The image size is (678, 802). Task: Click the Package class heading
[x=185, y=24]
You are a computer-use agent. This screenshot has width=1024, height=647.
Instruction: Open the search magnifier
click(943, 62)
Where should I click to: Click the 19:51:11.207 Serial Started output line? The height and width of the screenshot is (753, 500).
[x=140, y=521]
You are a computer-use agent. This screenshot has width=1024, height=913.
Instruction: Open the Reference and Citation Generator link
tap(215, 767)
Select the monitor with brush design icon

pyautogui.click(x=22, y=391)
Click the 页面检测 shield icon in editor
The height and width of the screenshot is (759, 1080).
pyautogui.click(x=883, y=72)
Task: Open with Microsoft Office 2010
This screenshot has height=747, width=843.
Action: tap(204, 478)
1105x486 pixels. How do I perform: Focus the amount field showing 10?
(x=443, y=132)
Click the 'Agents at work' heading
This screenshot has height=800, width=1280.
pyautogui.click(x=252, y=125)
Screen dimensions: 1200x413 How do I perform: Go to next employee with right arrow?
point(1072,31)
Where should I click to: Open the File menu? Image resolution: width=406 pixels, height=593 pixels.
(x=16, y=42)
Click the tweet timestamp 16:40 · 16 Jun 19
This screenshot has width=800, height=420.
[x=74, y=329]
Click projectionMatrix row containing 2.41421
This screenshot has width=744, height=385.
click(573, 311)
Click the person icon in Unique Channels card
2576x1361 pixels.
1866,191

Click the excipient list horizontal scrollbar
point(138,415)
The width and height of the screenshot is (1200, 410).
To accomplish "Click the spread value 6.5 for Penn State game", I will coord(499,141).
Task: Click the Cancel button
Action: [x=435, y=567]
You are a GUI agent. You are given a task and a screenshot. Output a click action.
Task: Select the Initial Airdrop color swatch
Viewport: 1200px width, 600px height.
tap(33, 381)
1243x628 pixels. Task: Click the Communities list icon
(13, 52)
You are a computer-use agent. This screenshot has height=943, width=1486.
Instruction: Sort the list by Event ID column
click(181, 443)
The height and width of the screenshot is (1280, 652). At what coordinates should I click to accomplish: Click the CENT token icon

= = = = = = =

What you will do: Find how many lines in the entries above use the word "computer". Write the number alone.

Output below: 3